Posts Tagged ‘funny’


September 20, 2012

Hi blog! I have so many wonderful wedding and honeymoon posts in store for you. So many! And they’re soon to come! Instead, I bring you this brief chat excerpt between MY HUSBAND and I from today. Because I still have no words.


Me: So I just received a call from my grandfather…
Sean: Tell me more….
Me:  He called to ask me to design the invitations for his “celebration of life party” in the next 6 to 12 months, which he wants to have before he dies. NEWS TO ME. Also, he’s been watching some science shows, and apparently scientists are closer to discovering the 7th dimension, and he’s really looking forward to seeing those other dimensions.


I love grandpas.
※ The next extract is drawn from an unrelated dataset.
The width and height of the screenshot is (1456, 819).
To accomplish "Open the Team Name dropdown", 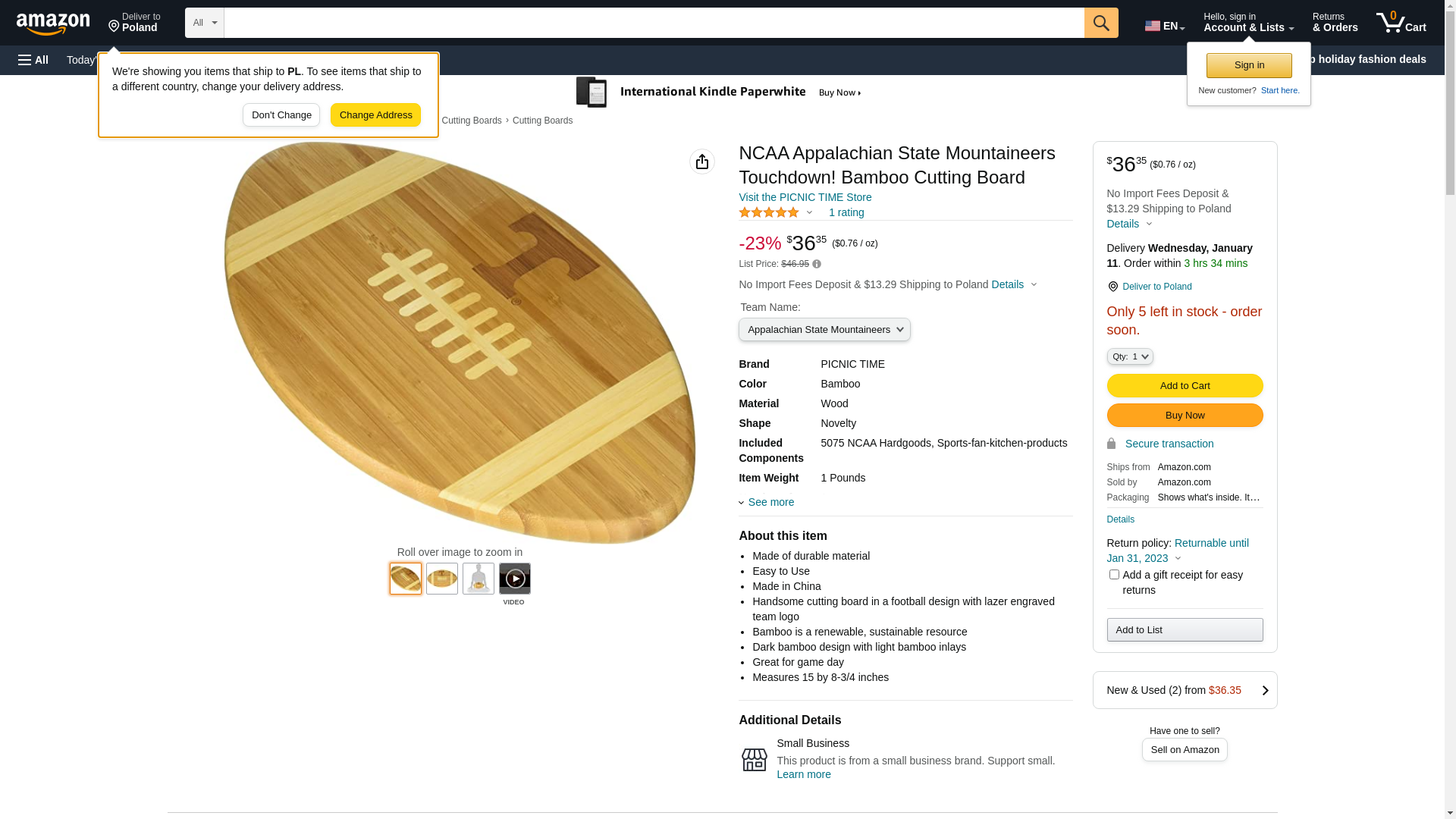I will pos(824,330).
Sean is going to be an amazing kooky grandfather, I know that for certain.

Oops, just publicly mentioned that we have inclinations toward procreation.
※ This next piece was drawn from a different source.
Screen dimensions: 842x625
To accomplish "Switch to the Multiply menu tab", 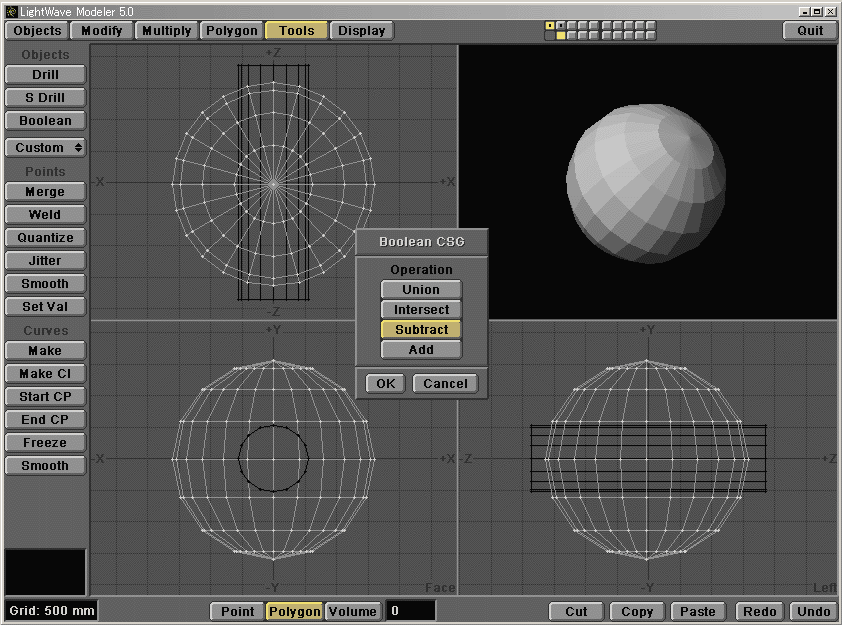I will pos(165,30).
Marcel the Shell with Shoes On

November 16, 2011

I go through a lot of internet in the average week. A lot. I briefly toyed with the idea of sharing what I find here, and may still do that, but much of the time I’m not a fan of parroting the daily viral video or meme beyond a Google Share (RIP you glorious bastard. There is a hole in my heart where you once lived) or a link tossed up on Facebook.

But this. Man, I love everything about this.

Wednesday Night Phone Call

October 6, 2010

In reference to gifts for our upcoming anniversary…

Sean: Want me to tell you what your gift is?

Me: Why would you do that already?

Sean: Because it’s AIDS.

Sean: Ugh, women talking.

Me: Oh, so should we just stop talking about presents then?

Sean: No, because it’s something a man said. Ronald Reagan approves of this message.

This is turning into a quote blog

August 30, 2010

This afternoon I was furiously covering up Sean’s face with blankets, and during the process exclaimed, “Put him back! He’s not done yet!” (reasons unknown)

Sean instantly gets a mock sad face and says, “Awww. I was a preemie…”

Don't pick for another two months.

It’s true.

Thank you, Google Reader

May 28, 2010

This national entertainment news article was so perfectly poised next to a local news piece.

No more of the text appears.